Les pourcentages de résistance ont été calculés en rapportant le nombre de souches résistantes, ou présentant le phénotype, au nombre de souches pour lesquelles le caractère était mentionné. Les densités d’incidence (DI) ont été calculées en rapportant le nombre de souches à l’activité pour 1 000 JH pour EBLSE, EPC et SARM.

La significativité des différences entre deux années a été évaluée par le test des rangs signés de Wilcoxon.

Résultats

Description des établissements de santé participants

De 2019 à 2022, les 1 217 ES constituant la cohorte ayant fourni des données de consommation d’antibiotiques étaient situés dans toutes les régions françaises et tous les types d’établissements étaient représentés : centres hospitaliers de type universitaire (N=38) ou non (N=413), cliniques privées pratiquant une activité de médecine, chirurgie et/ou obstétrique (MCO, N=295), centres de lutte contre le cancer (N=16), établissements psychiatriques (N=112), établissements de SSR (N=324) et établissements de SLD (N=19). Ces ES représentaient, en 2022, plus de 63 millions de JH, dont 30% dans des secteurs de médecine, 25% en SSR, 13% en chirurgie, 13% en psychiatrie. Le nombre de JH dans ces ES avait fortement diminué en 2020 par rapport à 2019 (69 145 662 en 2019 et 63 388 731 en 2020 soit -8%) et était resté stable entre 2020 et 2022.

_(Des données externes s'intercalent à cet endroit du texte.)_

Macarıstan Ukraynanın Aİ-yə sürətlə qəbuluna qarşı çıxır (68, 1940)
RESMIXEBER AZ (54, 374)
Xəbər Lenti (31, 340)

Les trois cohortes d’ES ayant fourni chaque année des données concernant les EBLSE, les EPC et les SARM avaient un profil de participants comparable avec plus de deux tiers de centres hospitaliers (N=167 à 182) ou MCO (N=121 à 133), et un quart environ d’établissements de SSR (N=109 à 118). Au sein de chacune de ces trois cohortes, la majorité des JH avait été réalisée dans des secteurs de médecine et de SSR (tableau 1). En 2022, les secteurs de médecine regroupaient la moitié des souches étudiées de la cohorte des EBLSE et EPC, et 38% des souches de la cohorte SARM.

Tableau 1 : Description des secteurs d’activité des établissements de santé ayant participé à la surveillance des résistances bactériennes (données 2022)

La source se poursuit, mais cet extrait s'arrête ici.